嗚呼、刀葉林

読んだ本とフリゲについて、書いたり書いてなかったり。

図解即戦力「SDGs」の考え方と取り組みがこれ1冊でしっかりわかる教科書

発行:2020年

 全然駄目じゃないし限りなくOKだけど、むしろ個人的には大賛成なんだけど、やるのは難しいかなあ…。

 SDGs。持続可能な開発目標。←覚えた。

 簡単に説明すると「世界が一丸となって貧困や地球環境などもろもろに取り組んでいきましょうや」。その心意気や良し。実にご立派で目標の一つに「誰一人取り残さない」なんて一昔前のジャンプの主人公的なことも言ってくれちゃって、天性的コミュ害の自分としては大いに感動。もう一人じゃない。みんな仲間。人類みな兄弟。やったぜ。

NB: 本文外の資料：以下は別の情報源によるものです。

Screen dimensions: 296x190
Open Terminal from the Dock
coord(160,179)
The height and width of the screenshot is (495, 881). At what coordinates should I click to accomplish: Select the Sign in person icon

「大はしゃぎのところ僭越ながら申し上げます。SDGsはお金がかかりまする」

 安い製品は原材料や人件費などがめちゃくちゃ安い。つまり劣悪な環境でなおかつ低賃金で働かされている人がいるかもしれない。中には子供もいるかもしれない。だからSDGsは言う。

「※フェアトレード製品を買いましょう」

フェアトレードは「公正な取引」の意味。 発展途上国の生産者によって作られた製品を適正価格で取引する。「安く買い叩く→生産者の利益が少ない→労働者の給料も低い」←のような悲しみスパイラルが起きないので生産者も買い手も嬉しい。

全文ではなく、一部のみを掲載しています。